3. How to Achieve PD Disaggregation: Efficient Sharing of KV Cache

To implement NPU+CPU collaborative edge-side PD disaggregation, the core challenge is to solve the efficient sharing of the KV Cache between the two hardware components, requiring a comprehensive solution from the perspectives of transmission mechanisms, memory layout, and scheduling strategies.

1. Establishing a Low-Latency KV Cache Transmission Channel

After the Prefill stage completes KV Cache computation on the NPU, it must transmit it to the CPU via a high-speed data transmission channel. In edge-side scenarios, on-chip buses (such as AMBA AXI) or shared memory mechanisms can be employed to reduce data copy overhead: after computation, the NPU directly writes the KV Cache into a shared memory area, allowing the CPU to access it directly through memory mapping, avoiding cross-hardware data transfer delays and ensuring smooth connection between the two stages.

2. Optimizing the Memory Layout of KV Cache

Considering the limited memory resources of edge devices, a compact memory layout is adopted to store the KV Cache, reducing memory fragmentation and redundant overhead. Additionally, the data arrangement is adjusted based on the CPU’s cache characteristics (such as cache line size and multi-level cache architecture) to achieve a higher cache hit rate when the CPU accesses the KV Cache during the Decode stage, thereby reducing memory access latency.

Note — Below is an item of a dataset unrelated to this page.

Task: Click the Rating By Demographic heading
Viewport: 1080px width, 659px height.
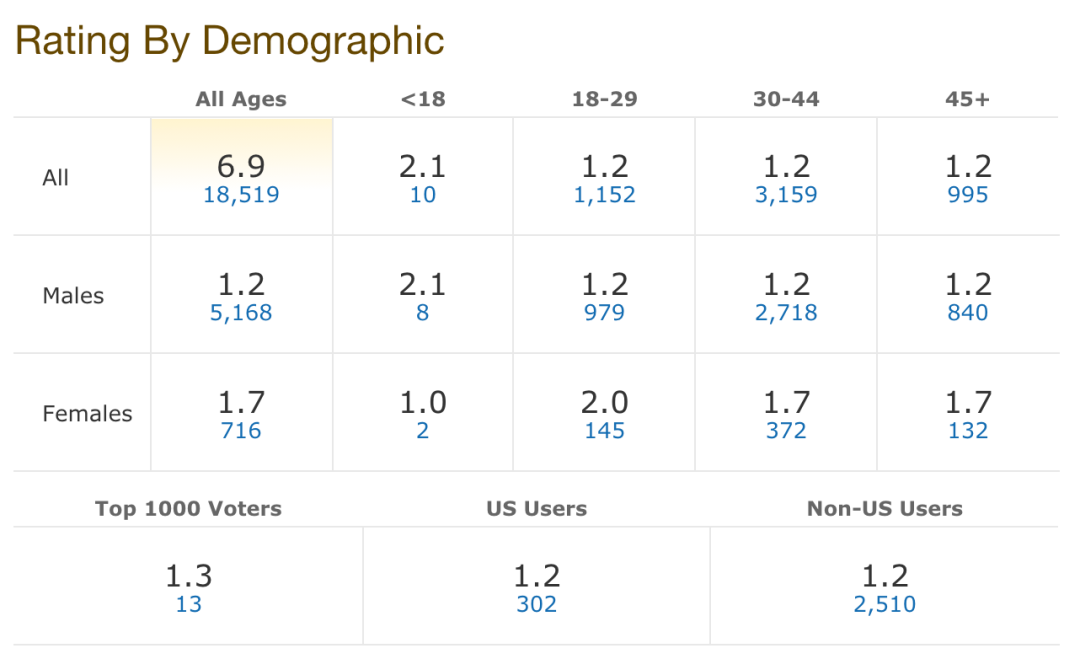Action: click(229, 41)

3. Designing an Intelligent Scheduling Mechanism

A lightweight scheduler is implemented to achieve coordinated interaction between the two stages: while the NPU executes Prefill computations, the CPU prepares for the Decode stage initialization in advance; once the KV Cache is transmitted to shared memory, the scheduler immediately triggers the CPU to start the Decode process; simultaneously, it monitors the execution status of both stages in real-time, dynamically adjusting resource allocation to avoid idle losses from one side waiting for the other, ensuring maximum utilization of hardware resources.

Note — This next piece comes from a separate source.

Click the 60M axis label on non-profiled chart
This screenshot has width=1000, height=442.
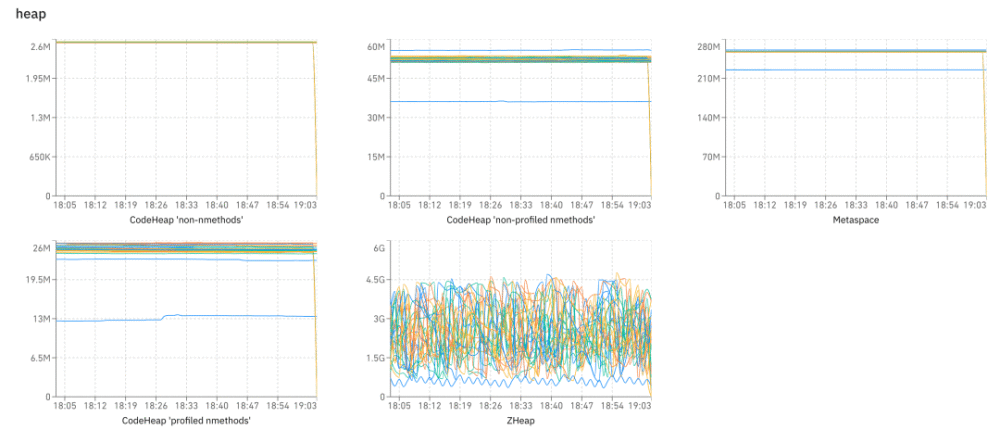[x=376, y=47]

4. Advanced Optimization: KV Cache Quantization

The storage overhead of the KV Cache is a key constraint factor for the edge-side PD disaggregation architecture. Quantization optimization can further reduce memory usage and access latency without significantly compromising inference accuracy, thereby enhancing overall performance.

1. Core Value of KV Cache Quantization

Memory resources on edge devices are typically limited, while the size of the KV Cache for large models grows rapidly with input length and model scale, potentially becoming a performance bottleneck. By applying quantization techniques to reduce the data precision of the KV Cache from FP16/FP32 to INT8 or even INT4, storage overhead can be reduced by over 50%, while also decreasing memory bandwidth usage and improving CPU access speed, indirectly optimizing TPOT in the Decode stage. Furthermore, the smaller transmission volume of the quantized KV Cache can further shorten the connection time between the two stages.

2. Key Points for Implementing Edge-side KV Cache Quantization

Adopt a mixed-precision quantization strategy: Retain higher precision for parts of the KV Cache that are sensitive to precision (such as key feature dimensions) while applying low-precision quantization to non-sensitive parts, achieving a balance between precision loss and performance improvement.
Hardware-friendly quantization schemes: Design quantization computation processes that align with the CPU’s instruction set characteristics (such as ARM’s NEON instructions and x86’s AVX instructions) to ensure efficient execution of operations when processing low-precision KV Cache, avoiding additional computational overhead from quantization.
Quantization calibration and error compensation: Determine reasonable quantization ranges through offline calibration to reduce quantization errors; apply error compensation algorithms to critical inference paths to ensure that the inference performance of the quantized model meets the requirements of edge-side applications.